Ideas, not equipment, are what make a photographer successful, says an award-winning photojournalist whose work is on display at Kansas University.
"The people who will be successful in this business are people with ideas and people who can develop their craft," said David Burnett, a free-lance photographer whose work has appeared in Time, Life, U.S. News & World Report and other publications.
"Forget about art, that will come later."
Burnett's work is on display at the Helen Foresman Spencer Museum of Art as part of the exhibit, "Contact: Photojournalism Since Vietnam."
The exhibit, which features more than 120 images, will be on display through March 14. It chronicles more than 15 years of people, events, trends and issues that have shaped recent history.
BURNETT, who has covered the White House, Olympics and conflicts in Vietnam and Chile, was to give a slide presentation of his photographs this morning at the museum.
He said during an interview Friday afternoon that technical aspects of photography have changed tremendously since 1963, when he began taking pictures professionally.
"All the new automatic stuff is really amazing," he said. "It would've been something although not unheard of that you would've craved for 20 years ago."
Burnett said advanced photo equipment has given most people the ability to "pick up a camera and get a reasonably well-exposed shot."
But he said, "There is a proliferation of people running around with automatic cameras thinking that's all it takes but it takes more than that."
BURNETT SAID capturing "100 percent of a story" still hasn't changed in photography.
"The only thing that matters is if you are going to tell a story, tell 100 percent of the story," he said.
He said television has contributed in few ways toward capturing good images.
"All it does is try and do things in the easiest, quickest possible way," he said, adding that in many news stories, "The picures aren't telling you anything.

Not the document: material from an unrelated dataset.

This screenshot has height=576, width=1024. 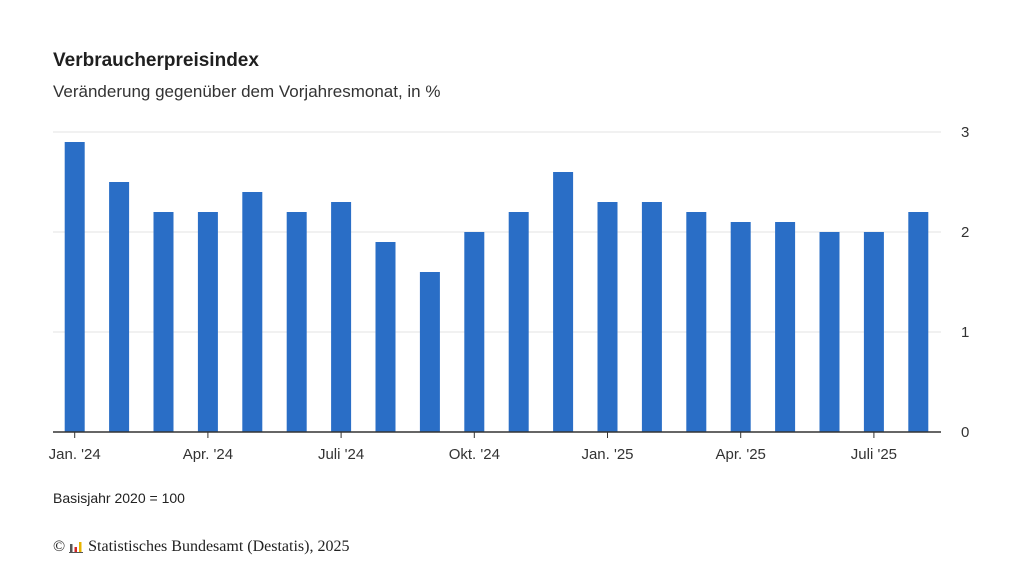 What do you see at coordinates (208, 454) in the screenshot?
I see `x-tick-label: Apr. '24` at bounding box center [208, 454].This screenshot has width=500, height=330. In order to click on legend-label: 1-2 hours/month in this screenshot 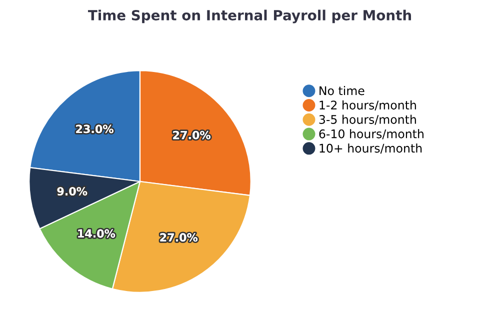, I will do `click(368, 105)`.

If you turn down the sound, you realize there's nothing there."
Burnett said it is important for photojournalists to have skepticism, especially when covering politics and news conferences.
"I think skepticism is the healthiest feeling a journalist can have," he said. "It's not because you're a bad guy and you can't trust people, but it's so you can ask `Is what you're really looking at only what they want you to see?'"
FROM 1970 to 1972 Burnett took photos in Vietnam for Life magazine. He won an award in 1973 for his coverage of the aftermath of the coup in Chile.
He also won awards for "Mary Decker's fall" in the 1984 Olympics, and for a sports feature on Art Monk of the Washington Redskins in 1991.
He currently lives in Washington, D.C.